Humans are responsible, scientist says

In 2017, a study released by USGS and Portland State University said that in the past half century, some of the ice formations in Montana had lost 85% of their size and the average shrinkage was 39%.

"In several decades they will be mostly gone. They will grow so small that they will disappear. They will certainly be gone before the end of the century," Dan Fagre, the study's lead scientist, had said.

And humans are responsible, Fagre said after the study's release.

"There are variations in the climate but it is humans that have made all those variations warmer," he said. "The glaciers have been here for 7,000 years and will be gone in decades. This is not part of the natural cycle."
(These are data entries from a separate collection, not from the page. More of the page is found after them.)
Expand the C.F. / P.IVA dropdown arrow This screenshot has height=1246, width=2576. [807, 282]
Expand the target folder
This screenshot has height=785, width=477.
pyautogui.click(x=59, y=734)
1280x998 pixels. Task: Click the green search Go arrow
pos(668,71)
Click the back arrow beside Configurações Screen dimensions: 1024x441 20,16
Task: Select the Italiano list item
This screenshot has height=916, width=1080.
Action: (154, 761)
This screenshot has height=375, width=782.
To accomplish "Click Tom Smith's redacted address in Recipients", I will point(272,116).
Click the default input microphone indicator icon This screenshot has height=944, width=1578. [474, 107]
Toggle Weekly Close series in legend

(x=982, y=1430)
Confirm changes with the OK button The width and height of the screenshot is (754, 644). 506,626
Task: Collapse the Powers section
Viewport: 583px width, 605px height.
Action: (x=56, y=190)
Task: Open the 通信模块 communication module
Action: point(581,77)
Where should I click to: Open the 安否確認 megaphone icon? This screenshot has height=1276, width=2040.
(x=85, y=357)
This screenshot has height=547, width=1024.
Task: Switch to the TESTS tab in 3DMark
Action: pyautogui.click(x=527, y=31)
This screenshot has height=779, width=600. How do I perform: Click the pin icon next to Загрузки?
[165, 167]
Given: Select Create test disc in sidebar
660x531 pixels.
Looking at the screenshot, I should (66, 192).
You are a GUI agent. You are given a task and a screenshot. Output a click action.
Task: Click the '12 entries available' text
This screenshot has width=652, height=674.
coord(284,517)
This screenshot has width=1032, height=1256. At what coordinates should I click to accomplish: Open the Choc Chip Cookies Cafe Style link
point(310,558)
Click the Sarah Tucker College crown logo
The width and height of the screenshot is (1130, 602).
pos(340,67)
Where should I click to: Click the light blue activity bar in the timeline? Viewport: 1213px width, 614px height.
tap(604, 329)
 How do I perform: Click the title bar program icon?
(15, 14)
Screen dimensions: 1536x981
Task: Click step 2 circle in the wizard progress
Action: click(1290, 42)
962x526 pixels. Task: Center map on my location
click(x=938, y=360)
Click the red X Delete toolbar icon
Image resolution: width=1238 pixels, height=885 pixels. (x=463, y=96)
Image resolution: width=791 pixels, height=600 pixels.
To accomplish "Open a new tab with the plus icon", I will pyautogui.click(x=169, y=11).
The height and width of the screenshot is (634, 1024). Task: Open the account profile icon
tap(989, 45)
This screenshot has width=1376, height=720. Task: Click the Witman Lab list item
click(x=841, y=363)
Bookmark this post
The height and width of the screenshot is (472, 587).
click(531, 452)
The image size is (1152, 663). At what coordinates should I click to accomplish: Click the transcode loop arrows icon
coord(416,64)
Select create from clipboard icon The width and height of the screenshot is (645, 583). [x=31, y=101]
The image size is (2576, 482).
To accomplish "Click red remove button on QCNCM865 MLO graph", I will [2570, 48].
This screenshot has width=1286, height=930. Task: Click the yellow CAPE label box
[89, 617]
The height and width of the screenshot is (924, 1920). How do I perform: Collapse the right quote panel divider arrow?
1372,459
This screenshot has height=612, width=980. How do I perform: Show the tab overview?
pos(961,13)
The melting of these structures is "all atmospherically driven," he added.

But the park isn't a unique case -- glaciers are shrinking across the globe, experts say.

In Switzerland, glaciers have shrunk 10% in the past five years -- an unprecedented rate in more than a century of observations, research published last year shows.

In Iceland, researchers bid farewell to the first glacier in the country lost to climate change. In a funeral-like gathering, scientists memorialized the glacier, known as Ok, with a plaque that read: "Ok is the first Icelandic glacier to lose its status as a glacier. In the next 200 years, all our glaciers are expected to follow the same path. This monument is to acknowledge that we know what is happening and know what needs to be done. Only you know if we did it."

And in June 2019, a new study revealed climate change was shrinking Himalayan glaciers twice as fast as last century.

Recently, the glaciers had lost around 8 billion tons of water a year -- the equivalent of 3.2 million Olympic-size swimming pools, say the researchers. And that could potentially threaten water supplies for hundreds of millions of people across parts of Asia.